The complete data, repeated exactly, should form your response.

════════════════

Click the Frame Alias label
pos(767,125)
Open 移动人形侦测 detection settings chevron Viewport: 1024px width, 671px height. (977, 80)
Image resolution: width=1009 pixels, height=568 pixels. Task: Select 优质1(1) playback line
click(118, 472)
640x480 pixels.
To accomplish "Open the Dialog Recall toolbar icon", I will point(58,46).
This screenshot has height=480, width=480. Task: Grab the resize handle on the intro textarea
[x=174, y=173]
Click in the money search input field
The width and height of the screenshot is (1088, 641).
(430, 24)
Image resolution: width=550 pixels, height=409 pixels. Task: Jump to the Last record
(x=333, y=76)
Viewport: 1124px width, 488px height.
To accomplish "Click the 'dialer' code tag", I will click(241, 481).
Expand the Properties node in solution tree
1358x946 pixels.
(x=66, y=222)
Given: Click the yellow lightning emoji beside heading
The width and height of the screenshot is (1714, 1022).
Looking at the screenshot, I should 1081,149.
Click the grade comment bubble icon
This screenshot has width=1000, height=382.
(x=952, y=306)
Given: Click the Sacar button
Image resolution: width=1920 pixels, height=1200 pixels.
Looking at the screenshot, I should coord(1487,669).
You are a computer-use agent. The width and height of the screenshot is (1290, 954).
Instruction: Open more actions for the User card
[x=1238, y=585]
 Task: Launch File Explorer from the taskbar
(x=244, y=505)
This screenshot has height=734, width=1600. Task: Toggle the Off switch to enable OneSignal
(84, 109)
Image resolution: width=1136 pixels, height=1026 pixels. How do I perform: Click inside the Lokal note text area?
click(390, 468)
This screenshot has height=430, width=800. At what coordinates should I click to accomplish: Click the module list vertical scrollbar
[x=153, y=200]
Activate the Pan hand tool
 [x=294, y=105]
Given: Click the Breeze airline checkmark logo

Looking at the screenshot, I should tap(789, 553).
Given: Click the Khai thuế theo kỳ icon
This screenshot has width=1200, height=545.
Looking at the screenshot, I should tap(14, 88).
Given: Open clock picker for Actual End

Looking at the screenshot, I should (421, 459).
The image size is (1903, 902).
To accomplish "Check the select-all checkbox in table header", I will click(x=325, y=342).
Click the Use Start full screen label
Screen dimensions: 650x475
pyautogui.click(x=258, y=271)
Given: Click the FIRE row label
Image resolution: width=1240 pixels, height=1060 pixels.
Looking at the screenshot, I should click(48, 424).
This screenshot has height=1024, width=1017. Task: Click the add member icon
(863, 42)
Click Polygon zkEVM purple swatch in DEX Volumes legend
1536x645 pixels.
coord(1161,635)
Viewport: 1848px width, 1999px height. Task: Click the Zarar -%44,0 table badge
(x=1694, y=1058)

════════════════

## Answer area
Click the Frame Alias label
pos(767,125)
Open 移动人形侦测 detection settings chevron Viewport: 1024px width, 671px height. (977, 80)
Image resolution: width=1009 pixels, height=568 pixels. Task: Select 优质1(1) playback line
click(118, 472)
640x480 pixels.
To accomplish "Open the Dialog Recall toolbar icon", I will point(58,46).
This screenshot has height=480, width=480. Task: Grab the resize handle on the intro textarea
[x=174, y=173]
Click in the money search input field
The width and height of the screenshot is (1088, 641).
(430, 24)
Image resolution: width=550 pixels, height=409 pixels. Task: Jump to the Last record
(x=333, y=76)
Viewport: 1124px width, 488px height.
To accomplish "Click the 'dialer' code tag", I will click(241, 481).
Expand the Properties node in solution tree
1358x946 pixels.
(x=66, y=222)
Given: Click the yellow lightning emoji beside heading
The width and height of the screenshot is (1714, 1022).
Looking at the screenshot, I should 1081,149.
Click the grade comment bubble icon
This screenshot has width=1000, height=382.
(x=952, y=306)
Given: Click the Sacar button
Image resolution: width=1920 pixels, height=1200 pixels.
Looking at the screenshot, I should coord(1487,669).
You are a computer-use agent. The width and height of the screenshot is (1290, 954).
Instruction: Open more actions for the User card
[x=1238, y=585]
 Task: Launch File Explorer from the taskbar
(x=244, y=505)
This screenshot has height=734, width=1600. Task: Toggle the Off switch to enable OneSignal
(84, 109)
Image resolution: width=1136 pixels, height=1026 pixels. How do I perform: Click inside the Lokal note text area?
click(390, 468)
This screenshot has height=430, width=800. At what coordinates should I click to accomplish: Click the module list vertical scrollbar
[x=153, y=200]
Activate the Pan hand tool
 [x=294, y=105]
Given: Click the Breeze airline checkmark logo

Looking at the screenshot, I should tap(789, 553).
Given: Click the Khai thuế theo kỳ icon
This screenshot has width=1200, height=545.
Looking at the screenshot, I should tap(14, 88).
Given: Open clock picker for Actual End

Looking at the screenshot, I should (421, 459).
The image size is (1903, 902).
To accomplish "Check the select-all checkbox in table header", I will click(x=325, y=342).
Click the Use Start full screen label
Screen dimensions: 650x475
pyautogui.click(x=258, y=271)
Given: Click the FIRE row label
Image resolution: width=1240 pixels, height=1060 pixels.
Looking at the screenshot, I should click(48, 424).
This screenshot has height=1024, width=1017. Task: Click the add member icon
(863, 42)
Click Polygon zkEVM purple swatch in DEX Volumes legend
1536x645 pixels.
coord(1161,635)
Viewport: 1848px width, 1999px height. Task: Click the Zarar -%44,0 table badge
(x=1694, y=1058)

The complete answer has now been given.